İnsanın yazmaya.. bir dakika bir dakika ne yazması.. Okumaya nasıl vakti olmaz anlamıyorum.
Ama yok. Resmen vakit bulamıyorum.
Her yıl, yıl içinde okuduklarımı yıl içinde blogda görmek istiyorum ama sanırım bunu başarabildiğim yıl sayısı çok az, belki de yok.
O yüzden bu ara yazdım mı ikişer ikişer post giriyorum.
Ay Işığı Sokağı ile başlayalım. Zaten pek bir şey söylemeyeceğim. Ama kitabın kapağına karşı ayrı bir sempatim olduğunu tekrar söylemeden duramayacağım.
Stefan Zweig ince kitapların derin adamı.

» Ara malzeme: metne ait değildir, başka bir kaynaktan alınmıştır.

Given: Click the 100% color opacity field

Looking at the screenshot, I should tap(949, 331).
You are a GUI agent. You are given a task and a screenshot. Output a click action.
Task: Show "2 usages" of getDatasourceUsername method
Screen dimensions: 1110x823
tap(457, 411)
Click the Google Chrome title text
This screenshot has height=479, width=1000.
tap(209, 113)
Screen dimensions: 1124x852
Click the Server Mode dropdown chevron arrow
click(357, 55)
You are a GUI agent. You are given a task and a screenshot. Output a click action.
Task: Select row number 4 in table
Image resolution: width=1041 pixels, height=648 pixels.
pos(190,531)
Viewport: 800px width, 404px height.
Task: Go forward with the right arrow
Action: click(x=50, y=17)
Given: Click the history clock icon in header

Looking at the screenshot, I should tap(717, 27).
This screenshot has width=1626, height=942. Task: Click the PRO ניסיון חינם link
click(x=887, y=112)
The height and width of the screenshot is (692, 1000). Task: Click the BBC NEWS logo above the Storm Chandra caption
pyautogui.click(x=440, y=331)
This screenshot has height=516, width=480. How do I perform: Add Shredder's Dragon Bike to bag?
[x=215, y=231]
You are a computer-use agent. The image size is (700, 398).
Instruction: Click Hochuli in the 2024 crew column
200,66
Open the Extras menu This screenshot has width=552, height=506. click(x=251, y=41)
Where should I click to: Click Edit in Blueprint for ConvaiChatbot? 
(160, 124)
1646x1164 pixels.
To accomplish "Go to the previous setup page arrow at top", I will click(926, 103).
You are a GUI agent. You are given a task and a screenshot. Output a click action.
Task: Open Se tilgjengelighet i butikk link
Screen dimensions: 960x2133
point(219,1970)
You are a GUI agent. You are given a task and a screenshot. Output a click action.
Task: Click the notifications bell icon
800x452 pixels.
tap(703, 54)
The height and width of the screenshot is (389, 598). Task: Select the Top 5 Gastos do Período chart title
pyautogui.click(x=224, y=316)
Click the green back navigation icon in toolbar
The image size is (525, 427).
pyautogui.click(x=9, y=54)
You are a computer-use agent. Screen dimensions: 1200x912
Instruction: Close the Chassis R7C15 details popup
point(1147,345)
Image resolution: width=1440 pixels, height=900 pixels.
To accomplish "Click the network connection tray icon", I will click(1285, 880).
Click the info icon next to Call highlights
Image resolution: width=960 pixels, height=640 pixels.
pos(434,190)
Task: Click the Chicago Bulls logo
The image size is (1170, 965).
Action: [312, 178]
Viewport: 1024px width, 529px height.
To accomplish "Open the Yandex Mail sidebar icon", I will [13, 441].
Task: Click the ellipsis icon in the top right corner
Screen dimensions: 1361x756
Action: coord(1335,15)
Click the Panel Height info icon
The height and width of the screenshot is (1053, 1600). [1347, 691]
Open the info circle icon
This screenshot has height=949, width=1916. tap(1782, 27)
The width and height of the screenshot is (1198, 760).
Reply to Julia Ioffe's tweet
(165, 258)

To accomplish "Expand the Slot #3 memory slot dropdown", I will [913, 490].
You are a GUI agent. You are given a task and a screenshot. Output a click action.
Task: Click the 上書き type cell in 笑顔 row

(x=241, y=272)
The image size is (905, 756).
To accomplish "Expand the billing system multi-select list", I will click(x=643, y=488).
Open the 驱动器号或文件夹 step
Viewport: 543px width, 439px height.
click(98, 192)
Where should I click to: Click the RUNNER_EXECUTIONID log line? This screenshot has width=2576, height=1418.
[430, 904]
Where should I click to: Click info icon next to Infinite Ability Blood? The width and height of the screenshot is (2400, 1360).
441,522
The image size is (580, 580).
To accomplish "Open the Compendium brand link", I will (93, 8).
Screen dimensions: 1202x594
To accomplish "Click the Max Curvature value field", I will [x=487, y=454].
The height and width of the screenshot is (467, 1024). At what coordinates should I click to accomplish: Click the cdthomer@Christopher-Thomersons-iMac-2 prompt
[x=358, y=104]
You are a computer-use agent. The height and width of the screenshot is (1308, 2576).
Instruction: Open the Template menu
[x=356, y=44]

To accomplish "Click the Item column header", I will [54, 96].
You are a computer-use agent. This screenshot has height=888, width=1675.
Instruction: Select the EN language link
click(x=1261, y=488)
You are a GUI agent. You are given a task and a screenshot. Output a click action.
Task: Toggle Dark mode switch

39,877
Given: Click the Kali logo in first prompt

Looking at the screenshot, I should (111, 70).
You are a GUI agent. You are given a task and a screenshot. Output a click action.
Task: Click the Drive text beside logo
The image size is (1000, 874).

Görünüşte tek seferde okurum deseniz de kitapların hiçbiri bir oturuşta okumalık değil.
Bu kitap ise benim onun okuduğum diğer kitaplarından ayrı olarak birkaç öykü barındırıyor.
Hepsi de birbirinden karanlık.
İlk defa bu kitapta adamın ben intihar edeceğim diye bas bas bağırdığını hissettim.
Bir Çöküşün Öyküsü'ne gelirsek:
Bu kitapta krala vaktiyle çok yakın olmuş bir kadının saraydan uzaklaştırılması ve bunun sonucunda kadının yaşadığı bunalım anlatılıyor.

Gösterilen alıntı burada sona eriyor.